▶ _Task_
The response must restate all of the data word for word.

▶ _Data items_
══════════

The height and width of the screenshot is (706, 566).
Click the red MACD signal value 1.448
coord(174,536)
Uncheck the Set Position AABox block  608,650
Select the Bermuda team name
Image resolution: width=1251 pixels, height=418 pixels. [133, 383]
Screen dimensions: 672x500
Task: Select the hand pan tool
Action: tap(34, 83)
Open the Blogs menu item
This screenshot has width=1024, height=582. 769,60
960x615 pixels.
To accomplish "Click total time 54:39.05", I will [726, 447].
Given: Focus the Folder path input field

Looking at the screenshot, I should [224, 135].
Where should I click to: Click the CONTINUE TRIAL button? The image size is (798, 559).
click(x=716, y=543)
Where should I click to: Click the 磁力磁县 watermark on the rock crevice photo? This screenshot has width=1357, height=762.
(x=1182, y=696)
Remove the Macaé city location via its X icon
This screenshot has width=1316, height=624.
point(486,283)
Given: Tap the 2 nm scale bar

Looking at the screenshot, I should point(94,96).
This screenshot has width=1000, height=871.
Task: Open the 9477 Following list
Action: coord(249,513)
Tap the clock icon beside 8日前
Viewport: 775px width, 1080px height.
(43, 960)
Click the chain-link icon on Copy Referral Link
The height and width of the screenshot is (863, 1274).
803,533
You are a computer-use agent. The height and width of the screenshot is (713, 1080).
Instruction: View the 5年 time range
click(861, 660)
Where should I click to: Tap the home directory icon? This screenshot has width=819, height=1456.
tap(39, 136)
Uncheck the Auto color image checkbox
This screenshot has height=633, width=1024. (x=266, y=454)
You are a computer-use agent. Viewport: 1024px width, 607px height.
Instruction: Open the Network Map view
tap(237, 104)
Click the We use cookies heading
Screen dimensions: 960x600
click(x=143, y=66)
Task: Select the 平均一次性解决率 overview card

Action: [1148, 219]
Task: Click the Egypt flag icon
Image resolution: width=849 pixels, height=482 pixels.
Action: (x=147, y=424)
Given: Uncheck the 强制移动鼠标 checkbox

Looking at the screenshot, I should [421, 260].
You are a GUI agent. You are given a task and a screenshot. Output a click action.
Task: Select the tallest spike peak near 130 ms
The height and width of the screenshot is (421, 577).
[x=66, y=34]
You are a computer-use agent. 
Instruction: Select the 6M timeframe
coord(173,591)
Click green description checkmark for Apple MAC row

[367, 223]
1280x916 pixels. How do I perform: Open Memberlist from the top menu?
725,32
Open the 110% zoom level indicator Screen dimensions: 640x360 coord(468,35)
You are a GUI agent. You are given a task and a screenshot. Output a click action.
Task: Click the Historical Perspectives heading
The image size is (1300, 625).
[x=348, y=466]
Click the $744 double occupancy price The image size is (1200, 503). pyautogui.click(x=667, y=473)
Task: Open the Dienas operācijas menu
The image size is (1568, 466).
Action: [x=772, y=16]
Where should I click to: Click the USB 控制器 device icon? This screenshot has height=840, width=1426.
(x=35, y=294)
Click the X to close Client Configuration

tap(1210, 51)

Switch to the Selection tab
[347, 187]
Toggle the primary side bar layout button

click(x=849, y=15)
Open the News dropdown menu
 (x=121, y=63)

══════════

▶ _Solution for this task_
The height and width of the screenshot is (706, 566).
Click the red MACD signal value 1.448
coord(174,536)
Uncheck the Set Position AABox block  608,650
Select the Bermuda team name
Image resolution: width=1251 pixels, height=418 pixels. [133, 383]
Screen dimensions: 672x500
Task: Select the hand pan tool
Action: tap(34, 83)
Open the Blogs menu item
This screenshot has width=1024, height=582. 769,60
960x615 pixels.
To accomplish "Click total time 54:39.05", I will [726, 447].
Given: Focus the Folder path input field

Looking at the screenshot, I should [224, 135].
Where should I click to: Click the CONTINUE TRIAL button? The image size is (798, 559).
click(x=716, y=543)
Where should I click to: Click the 磁力磁县 watermark on the rock crevice photo? This screenshot has width=1357, height=762.
(x=1182, y=696)
Remove the Macaé city location via its X icon
This screenshot has width=1316, height=624.
point(486,283)
Given: Tap the 2 nm scale bar

Looking at the screenshot, I should point(94,96).
This screenshot has width=1000, height=871.
Task: Open the 9477 Following list
Action: coord(249,513)
Tap the clock icon beside 8日前
Viewport: 775px width, 1080px height.
(43, 960)
Click the chain-link icon on Copy Referral Link
The height and width of the screenshot is (863, 1274).
803,533
You are a computer-use agent. The height and width of the screenshot is (713, 1080).
Instruction: View the 5年 time range
click(861, 660)
Where should I click to: Tap the home directory icon? This screenshot has width=819, height=1456.
tap(39, 136)
Uncheck the Auto color image checkbox
This screenshot has height=633, width=1024. (x=266, y=454)
You are a computer-use agent. Viewport: 1024px width, 607px height.
Instruction: Open the Network Map view
tap(237, 104)
Click the We use cookies heading
Screen dimensions: 960x600
click(x=143, y=66)
Task: Select the 平均一次性解决率 overview card

Action: [1148, 219]
Task: Click the Egypt flag icon
Image resolution: width=849 pixels, height=482 pixels.
Action: (x=147, y=424)
Given: Uncheck the 强制移动鼠标 checkbox

Looking at the screenshot, I should [421, 260].
You are a GUI agent. You are given a task and a screenshot. Output a click action.
Task: Select the tallest spike peak near 130 ms
The height and width of the screenshot is (421, 577).
[x=66, y=34]
You are a computer-use agent. 
Instruction: Select the 6M timeframe
coord(173,591)
Click green description checkmark for Apple MAC row

[367, 223]
1280x916 pixels. How do I perform: Open Memberlist from the top menu?
725,32
Open the 110% zoom level indicator Screen dimensions: 640x360 coord(468,35)
You are a GUI agent. You are given a task and a screenshot. Output a click action.
Task: Click the Historical Perspectives heading
The image size is (1300, 625).
[x=348, y=466]
Click the $744 double occupancy price The image size is (1200, 503). pyautogui.click(x=667, y=473)
Task: Open the Dienas operācijas menu
The image size is (1568, 466).
Action: [x=772, y=16]
Where should I click to: Click the USB 控制器 device icon? This screenshot has height=840, width=1426.
(x=35, y=294)
Click the X to close Client Configuration

tap(1210, 51)

Switch to the Selection tab
[347, 187]
Toggle the primary side bar layout button

click(x=849, y=15)
Open the News dropdown menu
 (x=121, y=63)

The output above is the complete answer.